本發明提供了一種臍帶組織凍存復蘇的方法，包含：步驟S1，切割臍帶組織以獲得第一組織條；步驟S2，將所述第一組織條浸泡在玻璃化液中，然后直接凍存所述第一組織條以獲得第二組織條；步驟S3，復蘇所述第二組織條以獲得第三組織條。其中，所述玻璃化液包括第一玻璃化液、第二玻璃化液和第三玻璃化液，所述步驟S2包括將所述第一組織條依次浸泡在所述第一玻璃化液、所述第二玻璃化液和所述第三玻璃化液中，然后將所述第一組織條移入液氮中冷凍保存，以獲得所述第二組織條。本發明利用玻璃化法來凍存并復蘇所述臍帶組織條，在縮短操作時間和提高凍存效率的同時降低了凍存復蘇過程中所述臍帶組織的壞死率。

技術領域

本發明屬于生物技術領域，具體涉及一種臍帶組織凍存復蘇方法以及間充質干細胞分離方法。

背景技術

臍帶是胎兒時期連接母體與胎兒的重要物質，為索狀結構，其外為一層羊膜，內含兩條臍動脈和一條臍靜脈，血管與羊膜之間含有特殊的胚胎粘液樣的臍帶組織，從臍帶組織中分離得到的間充質干細胞可用于治療多種疾病。

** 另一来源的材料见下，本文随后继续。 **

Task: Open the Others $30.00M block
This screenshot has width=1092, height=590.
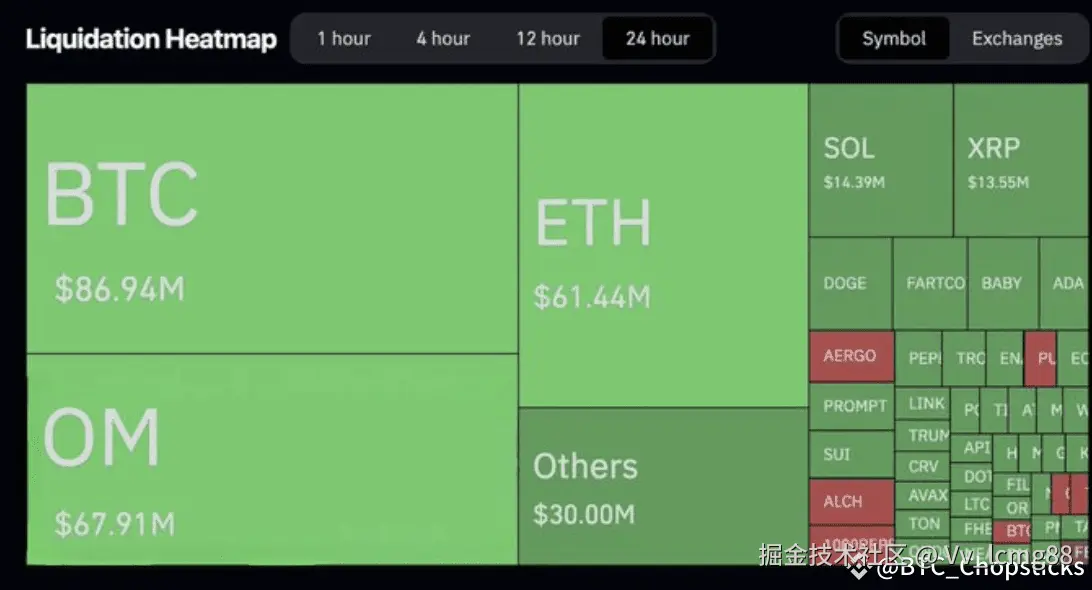Action: (x=663, y=486)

常用的獲得間充質干細胞的方法是先從臍帶組織中分離出間充質干細胞冷凍保存，使用時再解凍處理，此過程時間長，操作難度大；而先保存臍帶組織，待需要使用間充質干細胞時再對臍帶組織進行復蘇和分離處理，則能夠節省時間并降低操作難度。但臍帶組織在離體情況下活力會漸漸下降，進而影響分離得到的間充質干細胞的數量和質量，如何能夠長時間保存臍帶組織并維持間充質干細胞的活性是當前阻礙臨床應用的一大難題。

公開號為CN104145943的中國發明專利公開了一種臍帶組織的凍存方法，該專利用含有5-10％滲透性冷凍保護劑、1-5％非滲透性冷凍保護劑、血清替代品和基礎培養基的凍存液對剝離血管后得到的臍帶組織進行程序降溫，以保存臍帶組織。但上述方法操作時間長且在凍存過程中臍帶組織的壞死率較高。

因此，有必要設計一種新型的臍帶組織處理方法以解決上述技術問題。

發明內容

本發明提供了一種簡單有效的臍帶組織凍存復蘇方法，以獲得間充質干細胞，避免現有技術存在的操作時間長和臍帶組織壞死率高的問題。

為了實現上述目的，本發明的技術方案包括：

步驟S1：獲取臍帶組織，切割所述臍帶組織以獲得第一組織條；

步驟S2：將所述第一組織條浸泡在玻璃化液中，然后直接凍存所述第一組織條以獲得第二組織條；

步驟S3：復蘇所述第二組織條以獲得第三組織條。

所述玻璃化液包括第一玻璃化液、第二玻璃化液和第三玻璃化液，所述步驟S2包括將所述第一組織條依次浸泡在所述第一玻璃化液、所述第二玻璃化液和所述第三玻璃化液中，然后將所述第一組織條移入液氮中冷凍保存，獲得所述第二組織條。

本發明所述臍帶組織的凍存復蘇方法，其有益效果在于：將所述第一組織條依次浸泡在所述第一玻璃化液、所述第二玻璃化液和所述第三玻璃化液中，采用直接凍存的方法將所述第一組織條凍存以獲得所述第二組織條，縮短了降溫時間，能有效防止細胞內冰晶的形成，減少組織壞死和凋亡，提高凍存和復蘇效果。

進一步地，所述臍帶組織包括羊膜層，所述步驟S1包括撕離所述臍帶組織的所述羊膜層。

進一步地，所述臍帶組織包括臍動脈，所述步驟S1包括撕離所述臍帶組織的所述臍動脈。

進一步地，所述第一組織條在所述第一玻璃化液、所述第二玻璃化液和所述第三玻璃化液中的浸泡時間均為2-7min，所述第一玻璃化液、所述第二玻璃化液和所述第三玻璃化液的溫度均為2-6℃。